Extrait du texte:

====

J’ai toujours cette désagréable sensation de sommeil dont j’essaye de m’extraire en activant mes

pensées. Musculairement, les voyants sont au vert et je ne tarde pas à doubler puis distancer Michel

Chifflot, tout en essayant de ne pas forcer sur la mécanique. Un sauveteur est posté au premier quart

de la montée, sans doute pour vérifier que personne ne meurt face à la pente. C’est dur mais je vais

bien. La forêt est calme, je distingue de temps en temps la casquette orange de Michel quelques

lacets plus bas. Occupé à me défaire de mes envies de sommeil, je ne réfléchis que peu à la montée.

Jusqu’à apercevoir Jean-Marc que je semble rattraper. C’est cette perspective qui marquera la fin de

mes symptômes d’endormissement. La course reprenant ses droits, le cerveau s’active de nouveau et

son envie de s’évader chez Morphée disparaît. Je rejoins Jean-Marc aux deux tiers de la montée, il

me propose de passer. Je préfère rester sagement derrière lui et l’en informe. Il reste donc devant, et

c’est ainsi que nous poursuivons notre laborieuse progression. De nouveau un sauveteur. Il nous

annonce en tête de course. Je sais que ce n’est pas vrai puisqu’un coureur était devant moi à

Rioupéroux, sans doute avec pas mal d’avance d’ailleurs car il est probablement reparti de la base vie

avant que j’y arrive. Le sauveteur décide de faire un bout de la montée avec nous pour regagner son

poste, qu’il avait quitté pour des raisons inexpliquées. Jean-Marc insiste pour que je passe en tête, ce

que je fais, le sauveteur dans ma roue. Je prends donc quelques mètre d’avance, perds mon

compagnon parvenu à son poste et poursuis mon chemin. Quelques mètres plus loin, encore un

sauveteur ! Décidément, ils sont inquiets sur les conséquences de cette montée ! Ce que je

comprends car je suis arc-bouté sur mes bâtons, ce qui ne m’empêche pas de lutter pour avancer en

divers endroits, mes pieds glissant dans la pente. Surprise, ce sauveteur m’annonce lui aussi en tête.

Je commence à me dire que c’est peut-être vrai. D’un autre côté, ça me semble irréaliste d’ouvrir

l’UT4M après plus de 85 km. Il doit y avoir erreur.

Je reconnais le passage sur les rochers qui marque la quasi-fin de cette épreuve. Un dernier effort, les

cuisses chauffent très fort, mais enfin je prends pied sur le plateau de l’Arselle. Quel contraste !

Après cette falaise, un vaste plateau parsemé de sapins. Quel bonheur de pouvoir courir sans

contrainte dans cette herbe moelleuse ! Sauf que… L’effort a été trop violent pour les cuisses. Je suis

saisi de violentes crampes aux 2 jambes, juste au-dessus du genou. Je cherche à continuer, pensant

que ça va passer comme je l’ai toujours vécu. En approchant d’une tente où plusieurs bénévoles

attendent les coureurs, je dois me rendre à l’évidence : ces crampes m’empêchent d’aller plus loin. Je

m’arrête donc pour m’étirer et me masser les cuisses. C’est la première fois que ça m’arrive en

course. Curieusement, je me rends compte qu’à l’inverse mes mollets sont encore parfaitement frais.

====

Consigne: Mets à jour le passage du récit de course en commençant par « Après cette falaise, un » et en finissant par « encore parfaitement frais. », puis remplace « crampes » par « douleurs ».

Matériel:

====

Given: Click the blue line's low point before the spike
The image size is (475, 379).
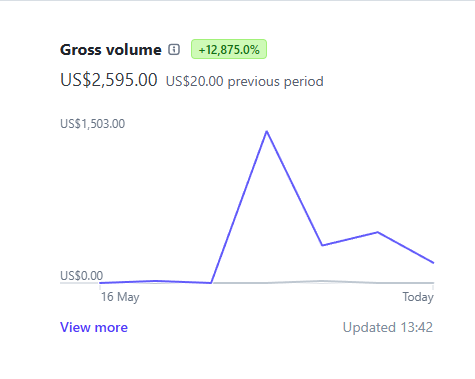Looking at the screenshot, I should point(211,283).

====

Réponse attendue:
Après cette falaise, un vaste plateau parsemé de sapins. Quel bonheur de pouvoir courir sans

contrainte dans cette herbe moelleuse ! Sauf que… L’effort a été trop violent pour les cuisses. Je suis

saisi de violentes douleurs aux 2 jambes, juste au-dessus du genou. Je cherche à continuer, pensant

que ça va passer comme je l’ai toujours vécu. En approchant d’une tente où plusieurs bénévoles

attendent les coureurs, je dois me rendre à l’évidence : ces douleurs m’empêchent d’aller plus loin. Je

m’arrête donc pour m’étirer et me masser les cuisses. C’est la première fois que ça m’arrive en

course. Curieusement, je me rends compte qu’à l’inverse mes mollets sont encore parfaitement frais.